[Part of a data file]
━━━

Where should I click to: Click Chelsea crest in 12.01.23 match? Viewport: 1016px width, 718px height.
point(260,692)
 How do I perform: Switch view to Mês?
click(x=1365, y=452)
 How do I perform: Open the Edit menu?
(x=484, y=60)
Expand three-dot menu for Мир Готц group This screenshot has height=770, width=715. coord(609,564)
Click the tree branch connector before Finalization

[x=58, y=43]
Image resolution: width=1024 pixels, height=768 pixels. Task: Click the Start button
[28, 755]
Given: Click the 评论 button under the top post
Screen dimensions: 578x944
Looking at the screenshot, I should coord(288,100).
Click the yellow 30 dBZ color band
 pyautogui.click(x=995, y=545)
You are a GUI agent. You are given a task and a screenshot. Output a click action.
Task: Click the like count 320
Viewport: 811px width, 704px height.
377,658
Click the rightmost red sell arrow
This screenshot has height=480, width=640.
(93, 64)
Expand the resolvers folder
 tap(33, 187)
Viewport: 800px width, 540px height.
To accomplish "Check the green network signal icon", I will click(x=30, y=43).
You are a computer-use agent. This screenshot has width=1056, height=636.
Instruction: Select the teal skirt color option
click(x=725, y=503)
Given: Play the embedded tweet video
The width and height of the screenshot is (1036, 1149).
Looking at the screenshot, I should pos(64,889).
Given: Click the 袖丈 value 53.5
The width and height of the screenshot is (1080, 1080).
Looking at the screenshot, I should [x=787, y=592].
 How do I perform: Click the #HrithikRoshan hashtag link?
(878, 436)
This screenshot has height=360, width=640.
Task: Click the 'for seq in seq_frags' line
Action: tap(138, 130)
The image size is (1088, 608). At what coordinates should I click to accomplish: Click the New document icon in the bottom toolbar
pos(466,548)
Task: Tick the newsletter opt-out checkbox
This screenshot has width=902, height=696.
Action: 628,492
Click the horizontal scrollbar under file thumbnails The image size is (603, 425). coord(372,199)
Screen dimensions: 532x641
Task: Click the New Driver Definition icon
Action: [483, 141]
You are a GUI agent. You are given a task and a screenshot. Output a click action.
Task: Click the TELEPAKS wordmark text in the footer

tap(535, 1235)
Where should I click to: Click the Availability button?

━━━

● Task brief
Can you copy all of the rows above verbatim, without changing anything?

● Solution
Where should I click to: Click Chelsea crest in 12.01.23 match? Viewport: 1016px width, 718px height.
point(260,692)
 How do I perform: Switch view to Mês?
click(x=1365, y=452)
 How do I perform: Open the Edit menu?
(x=484, y=60)
Expand three-dot menu for Мир Готц group This screenshot has height=770, width=715. coord(609,564)
Click the tree branch connector before Finalization

[x=58, y=43]
Image resolution: width=1024 pixels, height=768 pixels. Task: Click the Start button
[28, 755]
Given: Click the 评论 button under the top post
Screen dimensions: 578x944
Looking at the screenshot, I should coord(288,100).
Click the yellow 30 dBZ color band
 pyautogui.click(x=995, y=545)
You are a GUI agent. You are given a task and a screenshot. Output a click action.
Task: Click the like count 320
Viewport: 811px width, 704px height.
377,658
Click the rightmost red sell arrow
This screenshot has height=480, width=640.
(93, 64)
Expand the resolvers folder
 tap(33, 187)
Viewport: 800px width, 540px height.
To accomplish "Check the green network signal icon", I will click(x=30, y=43).
You are a computer-use agent. This screenshot has width=1056, height=636.
Instruction: Select the teal skirt color option
click(x=725, y=503)
Given: Play the embedded tweet video
The width and height of the screenshot is (1036, 1149).
Looking at the screenshot, I should pos(64,889).
Given: Click the 袖丈 value 53.5
The width and height of the screenshot is (1080, 1080).
Looking at the screenshot, I should [x=787, y=592].
 How do I perform: Click the #HrithikRoshan hashtag link?
(878, 436)
This screenshot has height=360, width=640.
Task: Click the 'for seq in seq_frags' line
Action: tap(138, 130)
The image size is (1088, 608). At what coordinates should I click to accomplish: Click the New document icon in the bottom toolbar
pos(466,548)
Task: Tick the newsletter opt-out checkbox
This screenshot has width=902, height=696.
Action: 628,492
Click the horizontal scrollbar under file thumbnails The image size is (603, 425). coord(372,199)
Screen dimensions: 532x641
Task: Click the New Driver Definition icon
Action: [483, 141]
You are a GUI agent. You are given a task and a screenshot. Output a click action.
Task: Click the TELEPAKS wordmark text in the footer

tap(535, 1235)
Where should I click to: Click the Availability button?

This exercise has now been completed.